E tuttavia vorrei avanzare due considerazioni e qualche ragionamento. La prima considerazione: il Social Forum Mondiale di Dakar del febbraio 2011 aveva proposto il Nobel per le donne africane, per quei collettivi di donne che si battono quotidianamente contro la fame e la miseria, per la concessione del credito alle organizzazioni femminili e, soprattutto, per la parità e la democrazia di genere. La seconda considerazione: la giornalista yemenita non rappresenta le primavere arabe, le donne nelle piazze che hanno lottato per una democrazia laica e antifondamentalista, a partire dalla rivoluzione dei gelsomini in Tunisia. E ancora qualche ragionamento che ci riporti in Occidente e su questa sponda del Mediterraneo. Una delle due liberiane, la donna "di movimento", suscitò molto scalpore con la proposta di "sciopero del sesso". Come ricorda Adriano Sofri su Repubblica, alle critiche che furono loro rivolte (tra cui quella di ritenere il genere maschile "padrone" del sesso e le donne sottomesse al piacere maschile) le attiviste risposero che poiché i maschi hanno in testa solo il sesso, bisognava colpirli là dove sono più vulnerabili. Ebbene, ad onta della tradizione letteraria classica (Aristofane, Lisistrata), ad onta delle facili battute che si potrebbero fare (e si sono fatte) su quella forma di disobbedienza, credo personalmente che ancora una volta si tratti di una forma di subalternità femminile ad una visione maschile del mondo e della relazione tra i sessi. Lo sciopero non è una sottrazione ad una relazione: lo sciopero è il rifiuto di una prestazione, appunto nell'ottica della relazione sessuale intesa come prestazione.
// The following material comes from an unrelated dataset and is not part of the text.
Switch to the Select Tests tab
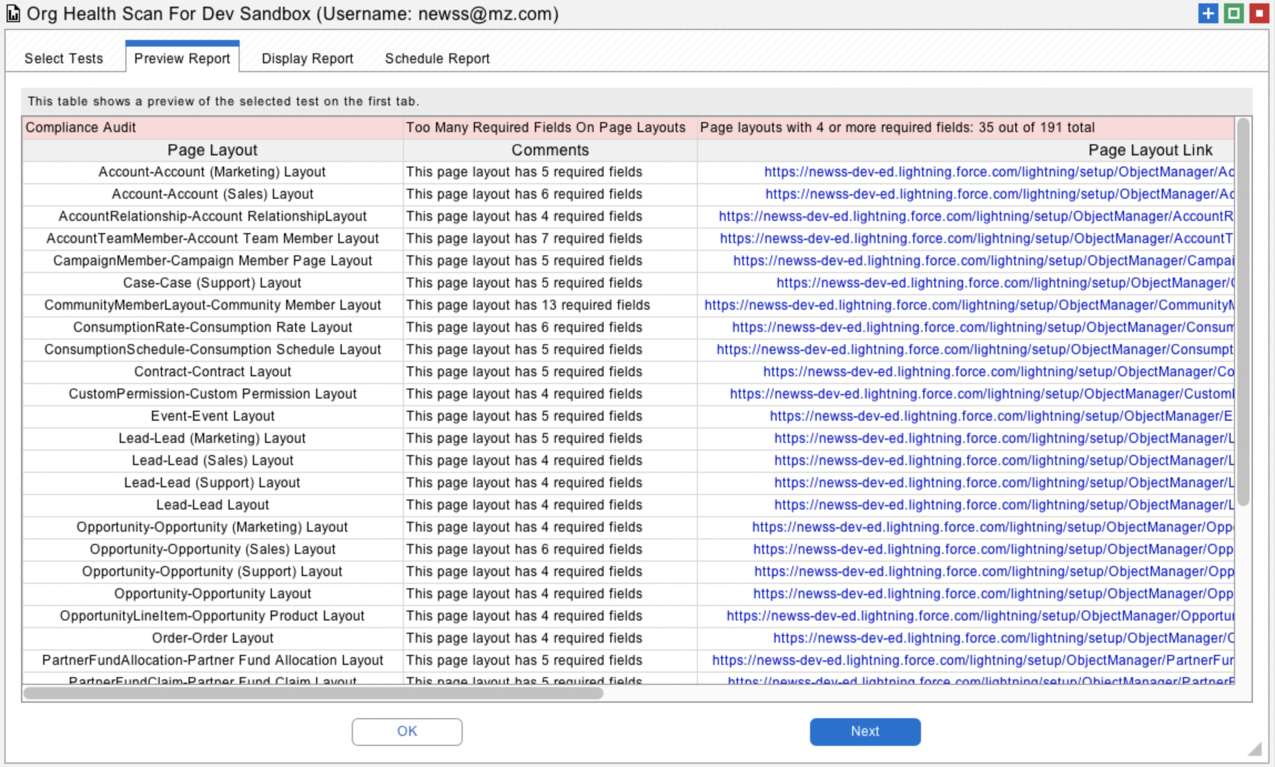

Ma perché mi sto dilungando su un aspetto in fondo marginale della questione? Perché vorrei tornare a noi, al nostro Occidente, alla situazione in cui ci tocca vivere. L'oscena e farsesca condizione italiana, in cui l'intreccio antico tra sesso e potere trova una sua moderna, grottesca rappresentazione politica, mette in evidenza la tragicità di un contesto. Se una tale signora Teresa De Nicolò, offerta dietro compenso a "utilizzatori" bipartisan, può dire quello che ha detto in una nota intervista, è perché il contesto lo consente. Complicità di servi da una parte, sorrisetti dall'altra. Si tratta certo di indignarsi per il corpo delle donne ridotto a merce e usato come tangente, ma si tratta di molto di più. Si tratta della riduzione dei corpi, delle vite, delle coscienze a "funzioni" del potere e della sopraffazione, della riduzione dei legami sociali a competizione cannibalesca, della relazione tra i sessi a compravendita, dell'eros a turpe ammiccamento. Mai come oggi il nesso tra capitalismo e patriarcato si rivela inscindibile: non è possibile, perciò, né una politica di compatibilità con un "capitalismo etico", né una semplice indignazione moralistica. Vanno,finalmente, affrontate le radici del problema e del nesso in questione. Ma se lottare contro il patriarcato come semplice ingiustizia resta al di qua del problema, ancora più grave mi pare l'atteggiamento di gran parte dei compagni che - non so se per timore di perdere terreno nello spazio della politica - continuano a girarsi dall'altra parte quando si parla di donne e, soprattutto, quando parlano le femministe. Questi compagni non sospettano che si parla proprio di loro.